Data menunjukkan bahwa Vietnam mengalami kenaikan ancaman paling drastis, yakni mencapai 202,5%, disusul oleh Thailand dengan lonjakan sebesar 104,4%. Singapura dan Malaysia juga mencatat kenaikan masing-masing sebesar 22,1% dan 21,3%. Menariknya, Indonesia justru menunjukkan tren penurunan sebesar 42,2%. Meski demikian, para ahli memperingatkan bahwa risiko di Indonesia tetap tinggi dan tidak boleh diabaikan.
Para penjahat siber diketahui memanfaatkan antusiasme pemain pada judul-judul populer seperti Roblox, Minecraft, dan Genshin Impact untuk memikat korban.
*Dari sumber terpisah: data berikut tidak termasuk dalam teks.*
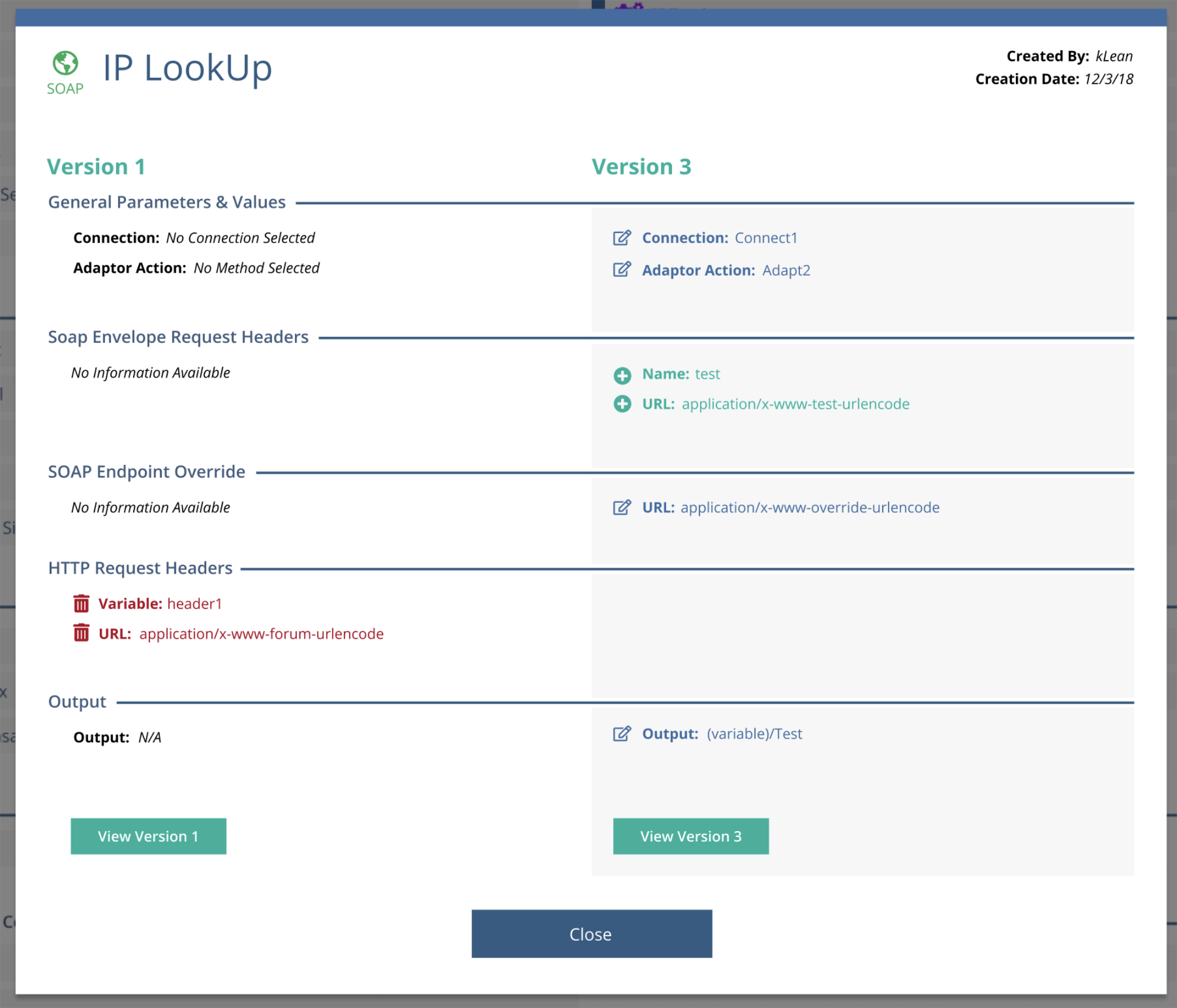Click edit icon next to override URL
This screenshot has width=1177, height=1008.
pyautogui.click(x=622, y=507)
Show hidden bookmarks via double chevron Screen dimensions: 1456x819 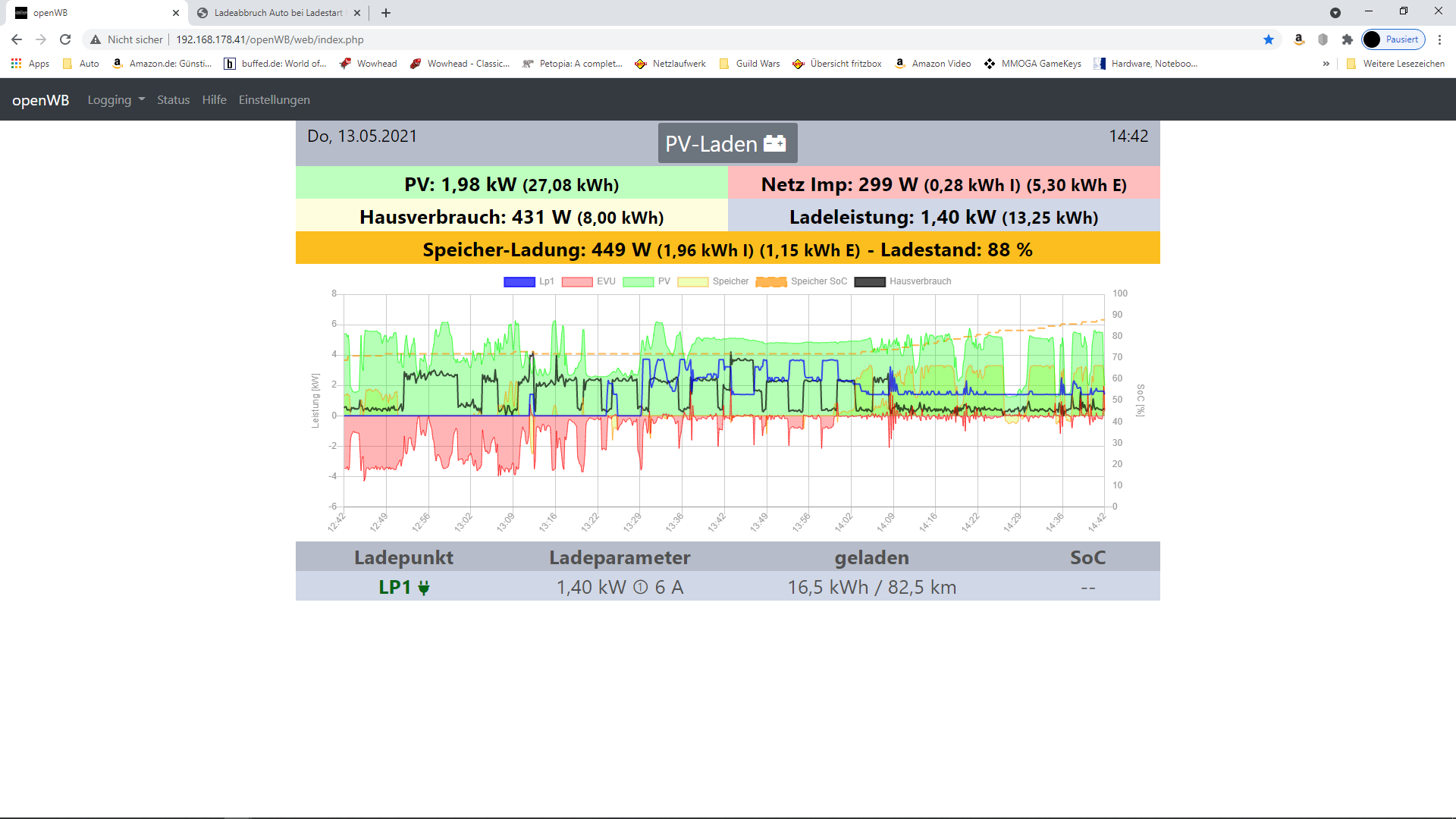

Di Minecraft, pelaku menyisipkan malware atau Potential Unwanted Application (PUA) ke dalam cheat atau mod palsu. Sementara di Roblox, mereka menjanjikan skin karakter langka melalui situs web palsu untuk mencuri kredensial pribadi dan finansial pengguna.
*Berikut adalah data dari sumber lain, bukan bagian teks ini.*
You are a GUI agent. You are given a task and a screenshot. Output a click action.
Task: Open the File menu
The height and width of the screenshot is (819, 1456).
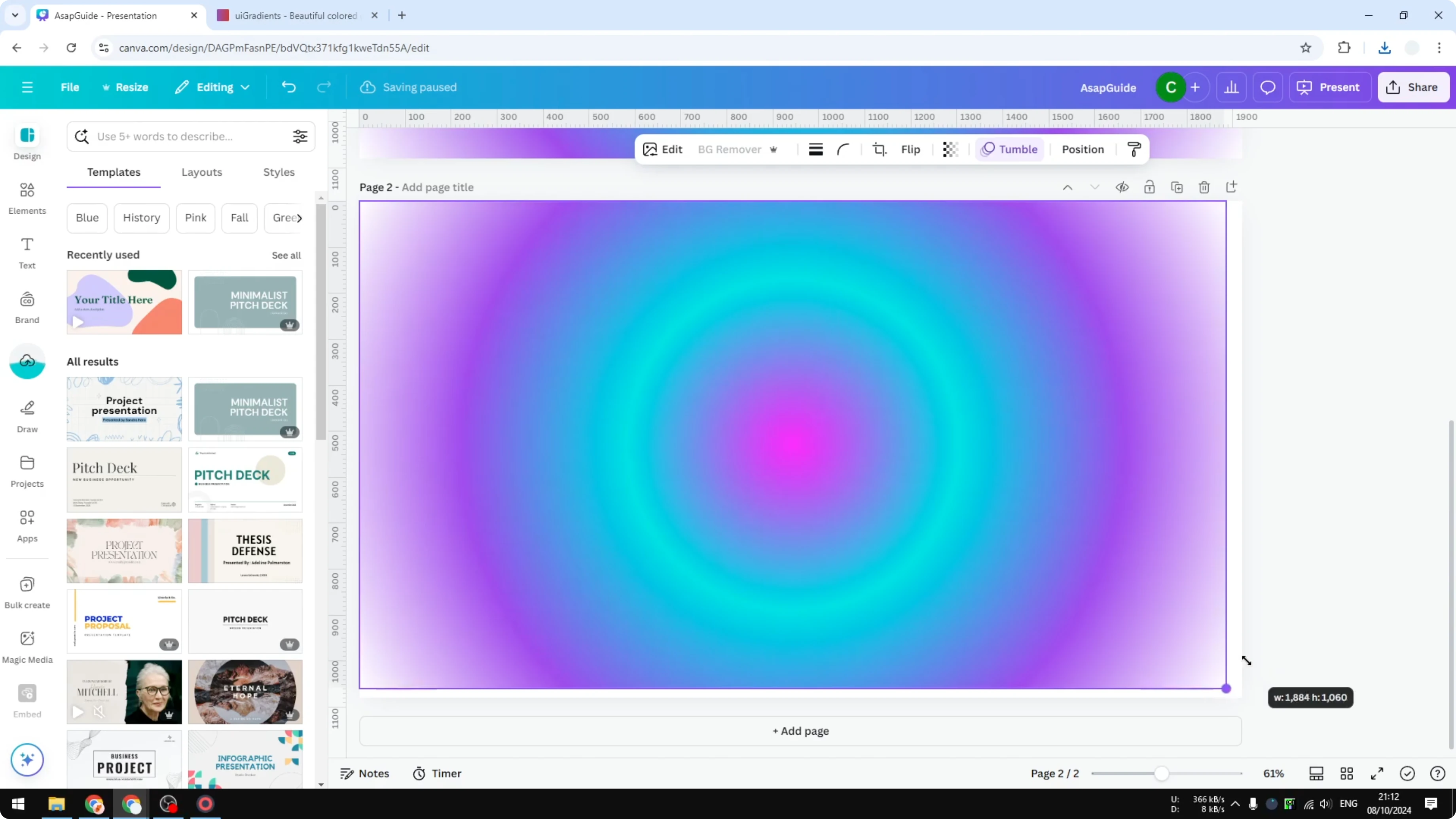[x=70, y=87]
Choon Hong Chee, Head of Consumer Channel Asia Pasifik di Kaspersky, menyoroti bahwa target utama serangan ini adalah anak-anak muda yang memiliki konektivitas digital tinggi namun kurang waspada. "Paling mengkhawatirkan adalah ancaman ini tidak hanya membahayakan gamer muda, tetapi juga keamanan siber lingkungan keluarga mereka," ujarnya.
Anak-anak yang terjebak penipuan mungkin tanpa sadar memberikan data sensitif orang tua, seperti informasi kartu kredit atau alamat rumah, yang kemudian digunakan untuk pencurian finansial atau serangan rekayasa sosial.
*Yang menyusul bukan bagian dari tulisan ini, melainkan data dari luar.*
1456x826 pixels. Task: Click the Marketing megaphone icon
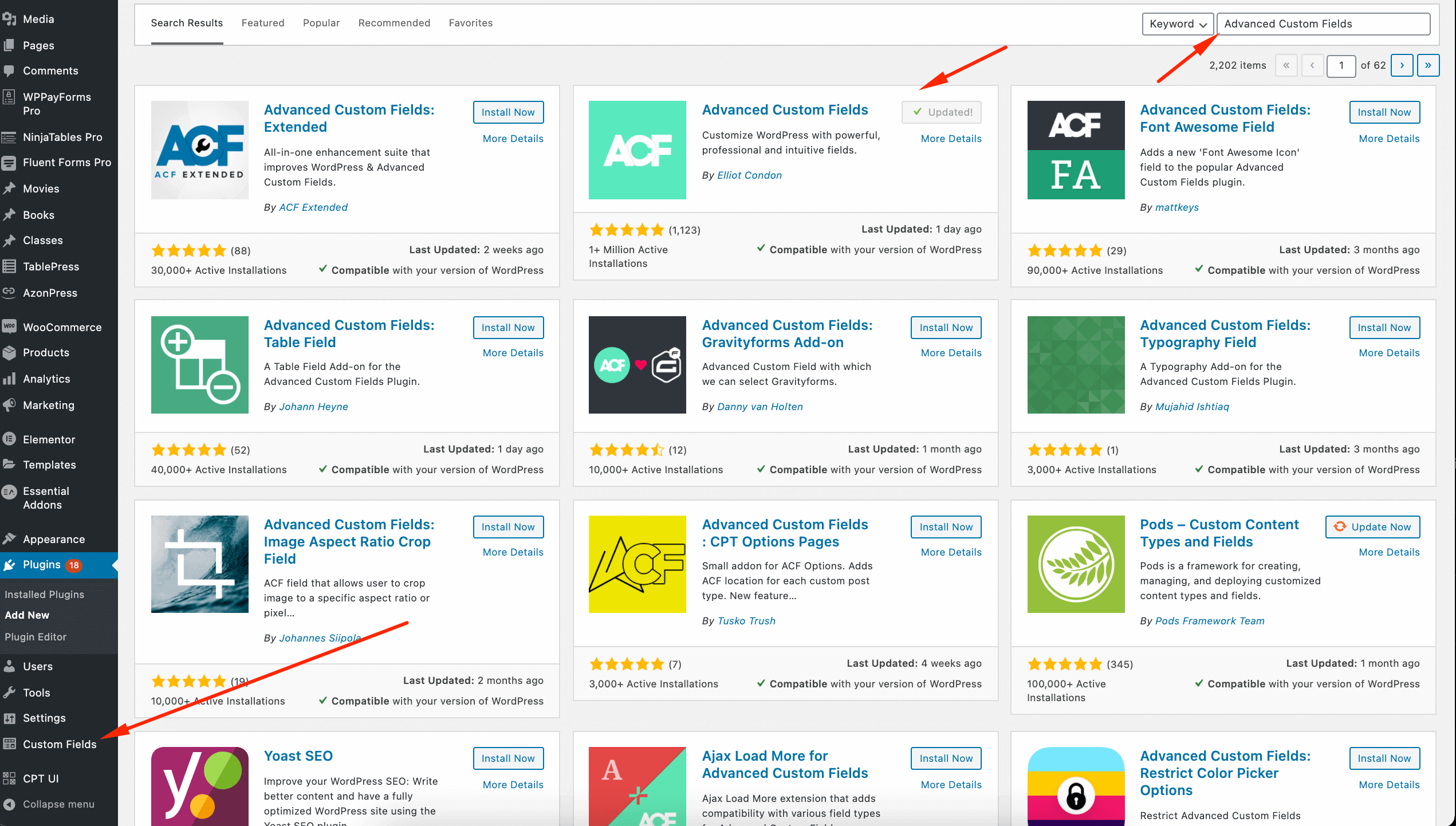coord(9,405)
Untuk mengantisipasi risiko ini, Kaspersky merekomendasikan beberapa langkah penting:
1. Hanya instal aplikasi dari sumber resmi dan selalu periksa keamanan tautan sebelum diklik.
2. Gunakan solusi antivirus tepercaya seperti Kaspersky Premium untuk memindai perangkat secara rutin.
3. Bagi orang tua, edukasi keamanan siber sejak dini sangat krusial. Penggunaan aplikasi pengasuhan digital seperti Kaspersky Safe Kids dapat membantu memantau aktivitas daring anak dan melindungi mereka dari konten berbahaya.
4. Pastikan penggunaan kata sandi yang unik dan ubah secara berkala untuk setiap akun.